5.3. [35S]GTPγS Binding Assays
Procedure similar to those previously reported was used.12 In a final volume of 0.5 mL, 12 different concentrations of each test compound were incubated with 15 μg (κ) or 7.5 μg (μ) of CHO cell membranes that stably expressed either the human κ, δ or μ opioid receptor. The assay buffer consisted of 50 mM Tris-HCl, pH 7.4, 3 mM MgCl2, 0.2 mM EGTA, 3 μM GDP, and 100 mM NaCl. The final concentration of [35S]GTPγS was 0.080 nM. Nonspecific binding was measured by inclusion of 10 μM GTPγS. Binding was initiated by the addition of the membranes. After an incubation of 60 min at 30°C, the samples were filtered through Schleicher & Schuell No. 32 glass fiber filters. The filters were washed three times with cold 50 mM Tris-HCl, pH 7.5, and were counted in 2 mL of Ecoscint scintillation fluid. Data are the mean Emax and EC50 values ± S.E.M. from at least three separate experiments, performed in triplicate.
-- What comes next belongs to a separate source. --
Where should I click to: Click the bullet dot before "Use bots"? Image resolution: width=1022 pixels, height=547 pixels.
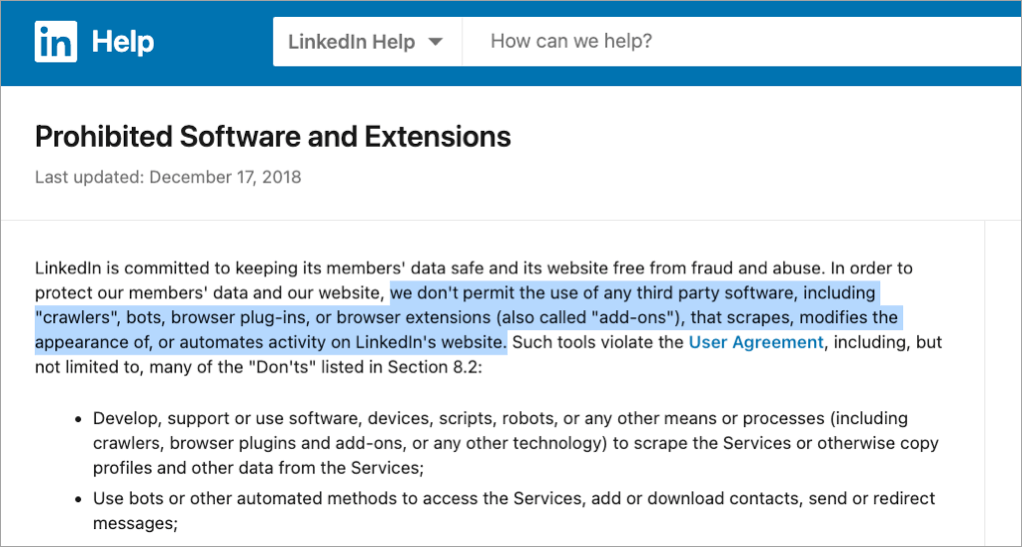78,498
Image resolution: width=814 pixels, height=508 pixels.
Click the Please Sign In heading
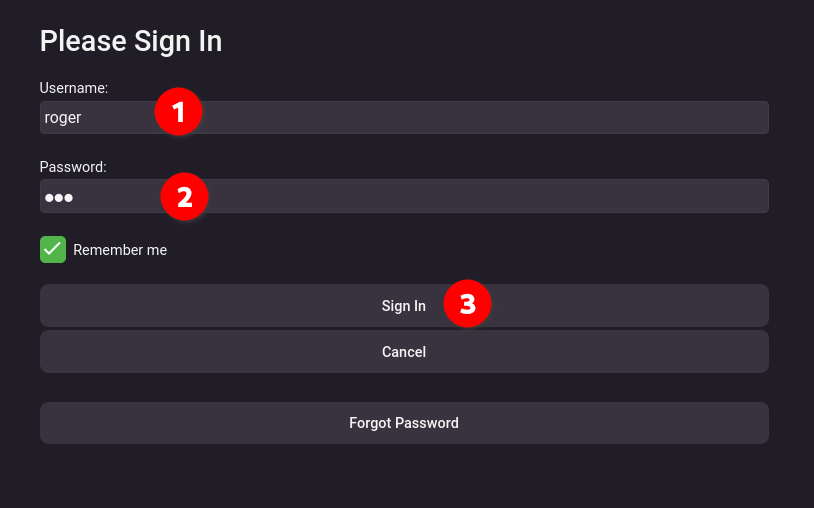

For calculation of the Emax values, the basal [35S]GTPγS binding was set at 0%. To determine antagonist activity of a compound at the μ opioid receptors, CHO membranes expressing the μ opioid receptor, were incubated with 12 different concentrations of the compound in the presence of 200 nM of the μ agonist DAMGO. To determine antagonist activity of a compound at the κ opioid receptors, CHO membranes expressing the κ opioid receptor, were incubated with the compound in the presence of 100 nM of the κ agonist U50,488.
Acknowledgments
We gratefully acknowledge the contributions of Rensselaer’s mass spectroscopist Dr. Dmitri Zagorevski and the technical assistance provided by Brian I. Knapp of the University of Rochester. Funding of this research was from NIDA (DA12180 and KO5-DA00360) and the NSF (Agilent 1100 series LC/MSD system).